## FRAGMENTO PROPORCIONADO:
• • • • •
En
aquella España de los setenta, sólo los ricos comían marisco. Recuerdo haber
ido de la mano de mi abuela Patro a la casa de un médico de prestigio a llevarle una bandeja de
percebes, gordos como carallo d’home, con los que mi familia le obsequiaba al médico
por haberle operado a mi padre del duodeno con singular acierto. Pero los
pobres no los comíamos y tan sólo, años más tarde, los comí en el Marico de
Noia, pero, os lo puedo asegurar, no eran como los que le llevábamos en mi
infancia a aquel médico; aquellos eran, repito,
como carallo d’home. Cabe sacar la
conclusión que quizás los carallos de
home non son o que eran, pero no voy a ir por este camino. Seguimos con los
pobres y el marisco. Resulta que mientras el del bigote gobernó, se fue creando
una clase media y entonces, en los barrios obreros, empezaron a aparecer las
marisquerías, o mejor, los cocederos de marisco porque una cosa era, en Madrid
por poner un supuesto ( QUE no supositorio) , O Xeito o la Portonovo en la carretera
de La Coruña y otra muy distinta un cocedero en Aluche en donde se vendían las
gambas, los langostinos o los carabineros “ al peso”. También se añadían alguna centolla, los
percebes, las cigalas, las almejas y demás marisquiño.
Y entonces surgía la frase que he traído hasta este blog: “Joder, macho, me
pegué una mariscada el sábado con mi mujer”. Esa frase, puesta en boca de un
oficinista, de un fontanero o de un albañil, resume el ascenso de la clase
media con la España de Franco: ya no había que llevarse los langostinos de las
bodas envueltos en una servilleta; ya nos pegábamos una mariscada.
Los madrileños iban a Galicia a “pegarse
una mariscada” porque en Galicia “se comía bien y barato” y “oye, macho, te
comes unas centollas y unas cigalas que en Madrid costarían medio sueldo”. También
los armadores de Vigo se llegaban hasta la Menduiña, en Hío, para pegarse una mariscada porque tenían que
demostrar que Vigo era como Bilbao en donde al agua le llaman champagne. En “A
Centoleira”, mi querido restaurante de Beluso, reconocías a los madrileños (mi
amiga de Marín Sisa Santos Alfonso dixit) porque se pegaban la mariscada
mientras que los que sabíamos comer “ en gallego” nos dedicábamos a cosas de
pobres: unas sardiñas divinas o unos
chipirones guisados con maestría. Luego esos madrileños se pasaban el resto del
mes “xodiendo chinchos”, pero la
mariscada era sagrada. (Y me sale un pareado)
En los años primeros de este siglo XXI
e incluso antes, vinieron los Mercadonas, los Froiz, los DYA y los mariscos se
podían comer cualquier día del año. Y los que se pegaban las mariscadas
empezaron a tirar por otros caminos: catas de aceite AOVE, catas de vino o
comprar queso de Gamoneu del Puertu a ochenta
euros el kilo porque el paisano lo tiene en una cueva del puertu y sube con un caballo todos los
días a darles una vueltecita. Pida lo que pida el paisanu, se llevan el quesu
para contarlo luego en un bar de Arturo Soria y epatar a los compañeros. El
marisco se quedó demodé y decir lo de la mariscada se convirtió en una ordinariez
como el sueño de un Carpanta hortera y
vulgar. Además, con tanta mariscada en tiempo de veda, el marisco fue
desapareciendo y se puso a un precio prohibitivo. Quizás dejó de estar al alcance de las clases
medias que, como acabo de decir, se preocupaban de otras cosas. Si los ricos lo
siguen comiendo, eso es un arcano.
• • • • •
## CONJUNTO DE DATOS:

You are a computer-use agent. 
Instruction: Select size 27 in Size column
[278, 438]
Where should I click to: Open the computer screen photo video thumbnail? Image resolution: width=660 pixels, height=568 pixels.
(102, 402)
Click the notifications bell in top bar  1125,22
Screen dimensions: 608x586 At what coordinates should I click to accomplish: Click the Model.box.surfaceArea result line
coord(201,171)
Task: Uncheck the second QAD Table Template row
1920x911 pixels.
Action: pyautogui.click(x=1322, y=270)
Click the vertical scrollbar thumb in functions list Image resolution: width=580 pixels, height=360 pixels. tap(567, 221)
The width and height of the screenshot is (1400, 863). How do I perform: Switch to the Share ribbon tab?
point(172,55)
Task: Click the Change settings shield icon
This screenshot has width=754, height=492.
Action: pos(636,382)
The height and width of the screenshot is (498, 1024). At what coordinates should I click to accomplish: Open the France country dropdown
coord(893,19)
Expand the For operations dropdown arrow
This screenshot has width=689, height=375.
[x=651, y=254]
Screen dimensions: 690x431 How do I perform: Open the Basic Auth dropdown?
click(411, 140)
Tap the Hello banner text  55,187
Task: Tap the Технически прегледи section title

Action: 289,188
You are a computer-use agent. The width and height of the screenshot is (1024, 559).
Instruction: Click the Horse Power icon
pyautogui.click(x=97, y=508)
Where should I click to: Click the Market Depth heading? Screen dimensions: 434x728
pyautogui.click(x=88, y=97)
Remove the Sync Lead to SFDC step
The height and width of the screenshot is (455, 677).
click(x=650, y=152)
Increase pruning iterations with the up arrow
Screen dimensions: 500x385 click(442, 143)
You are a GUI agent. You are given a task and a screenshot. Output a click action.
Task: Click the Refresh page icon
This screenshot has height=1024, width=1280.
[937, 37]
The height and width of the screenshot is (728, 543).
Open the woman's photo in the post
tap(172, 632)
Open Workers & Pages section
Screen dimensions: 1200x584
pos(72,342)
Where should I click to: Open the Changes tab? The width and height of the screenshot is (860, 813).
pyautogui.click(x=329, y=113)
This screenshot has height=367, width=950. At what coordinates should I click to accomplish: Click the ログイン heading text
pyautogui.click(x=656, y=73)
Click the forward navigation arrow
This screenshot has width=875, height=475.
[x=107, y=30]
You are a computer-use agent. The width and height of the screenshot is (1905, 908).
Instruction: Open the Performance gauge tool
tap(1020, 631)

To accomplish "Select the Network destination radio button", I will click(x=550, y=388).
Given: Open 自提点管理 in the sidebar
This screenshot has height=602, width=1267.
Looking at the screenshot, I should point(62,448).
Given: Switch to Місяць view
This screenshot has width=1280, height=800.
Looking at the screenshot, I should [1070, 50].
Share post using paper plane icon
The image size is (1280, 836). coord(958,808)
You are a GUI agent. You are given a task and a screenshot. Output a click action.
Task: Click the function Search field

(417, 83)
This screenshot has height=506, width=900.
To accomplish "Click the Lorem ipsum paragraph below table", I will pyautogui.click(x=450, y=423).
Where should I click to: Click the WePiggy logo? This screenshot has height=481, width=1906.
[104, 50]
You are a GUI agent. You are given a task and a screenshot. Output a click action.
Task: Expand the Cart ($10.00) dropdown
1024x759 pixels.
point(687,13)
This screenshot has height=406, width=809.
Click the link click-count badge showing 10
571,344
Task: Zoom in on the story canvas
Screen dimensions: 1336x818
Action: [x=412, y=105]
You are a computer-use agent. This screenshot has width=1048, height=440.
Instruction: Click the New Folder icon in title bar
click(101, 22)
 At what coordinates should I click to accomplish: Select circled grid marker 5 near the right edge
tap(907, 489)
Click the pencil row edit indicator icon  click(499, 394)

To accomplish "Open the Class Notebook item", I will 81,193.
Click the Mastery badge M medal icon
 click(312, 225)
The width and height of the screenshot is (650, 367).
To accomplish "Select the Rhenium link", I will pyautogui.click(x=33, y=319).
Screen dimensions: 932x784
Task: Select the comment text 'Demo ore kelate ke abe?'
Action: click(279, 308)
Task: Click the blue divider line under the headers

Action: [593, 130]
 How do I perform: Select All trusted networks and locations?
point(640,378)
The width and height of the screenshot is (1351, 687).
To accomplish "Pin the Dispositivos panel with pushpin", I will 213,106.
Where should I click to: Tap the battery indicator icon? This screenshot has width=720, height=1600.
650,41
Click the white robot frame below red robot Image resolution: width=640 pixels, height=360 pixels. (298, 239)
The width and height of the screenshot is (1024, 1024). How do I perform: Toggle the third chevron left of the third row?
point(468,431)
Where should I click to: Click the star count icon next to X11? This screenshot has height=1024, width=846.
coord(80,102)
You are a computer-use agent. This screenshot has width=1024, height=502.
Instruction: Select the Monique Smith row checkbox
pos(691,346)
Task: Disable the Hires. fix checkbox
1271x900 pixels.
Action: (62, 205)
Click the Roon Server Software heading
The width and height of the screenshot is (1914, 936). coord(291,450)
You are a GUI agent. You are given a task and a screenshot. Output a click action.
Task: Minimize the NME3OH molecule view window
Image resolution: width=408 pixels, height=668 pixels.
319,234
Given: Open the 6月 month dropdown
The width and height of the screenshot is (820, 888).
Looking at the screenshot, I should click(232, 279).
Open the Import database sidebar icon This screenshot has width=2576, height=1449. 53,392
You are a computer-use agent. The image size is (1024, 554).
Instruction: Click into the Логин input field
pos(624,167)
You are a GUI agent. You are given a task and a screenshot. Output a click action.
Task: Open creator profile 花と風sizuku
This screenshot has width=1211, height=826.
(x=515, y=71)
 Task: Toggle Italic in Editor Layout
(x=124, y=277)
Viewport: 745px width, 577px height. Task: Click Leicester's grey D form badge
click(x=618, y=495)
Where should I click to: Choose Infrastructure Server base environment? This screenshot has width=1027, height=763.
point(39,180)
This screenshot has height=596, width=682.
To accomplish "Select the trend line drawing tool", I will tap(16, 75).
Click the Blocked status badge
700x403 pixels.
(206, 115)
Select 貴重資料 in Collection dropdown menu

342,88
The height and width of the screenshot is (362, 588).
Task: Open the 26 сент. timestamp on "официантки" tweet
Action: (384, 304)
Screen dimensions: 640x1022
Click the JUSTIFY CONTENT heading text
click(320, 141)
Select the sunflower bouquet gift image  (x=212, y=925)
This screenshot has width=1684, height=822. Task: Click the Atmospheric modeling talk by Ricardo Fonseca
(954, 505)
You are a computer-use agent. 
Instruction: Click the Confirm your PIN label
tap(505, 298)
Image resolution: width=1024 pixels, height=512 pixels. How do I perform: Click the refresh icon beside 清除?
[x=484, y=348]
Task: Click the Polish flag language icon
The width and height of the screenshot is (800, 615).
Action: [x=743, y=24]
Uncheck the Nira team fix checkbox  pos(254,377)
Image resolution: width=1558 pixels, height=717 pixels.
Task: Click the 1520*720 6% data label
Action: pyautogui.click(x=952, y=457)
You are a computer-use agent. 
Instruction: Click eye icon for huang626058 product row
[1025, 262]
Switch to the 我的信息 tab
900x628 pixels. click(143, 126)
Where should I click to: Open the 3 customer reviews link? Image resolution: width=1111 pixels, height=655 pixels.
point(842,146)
• • • • •
## ENUNCIADO:
Reproduce al pie de la letra el pasaje del texto sobre la mariscada que arranca en las palabras donde aparece "Los madrileños iban" y acaba en "sale un pareado)".

## RESPUESTA:
Los madrileños iban a Galicia a “pegarse
una mariscada” porque en Galicia “se comía bien y barato” y “oye, macho, te
comes unas centollas y unas cigalas que en Madrid costarían medio sueldo”. También
los armadores de Vigo se llegaban hasta la Menduiña, en Hío, para pegarse una mariscada porque tenían que
demostrar que Vigo era como Bilbao en donde al agua le llaman champagne. En “A
Centoleira”, mi querido restaurante de Beluso, reconocías a los madrileños (mi
amiga de Marín Sisa Santos Alfonso dixit) porque se pegaban la mariscada
mientras que los que sabíamos comer “ en gallego” nos dedicábamos a cosas de
pobres: unas sardiñas divinas o unos
chipirones guisados con maestría. Luego esos madrileños se pasaban el resto del
mes “xodiendo chinchos”, pero la
mariscada era sagrada. (Y me sale un pareado)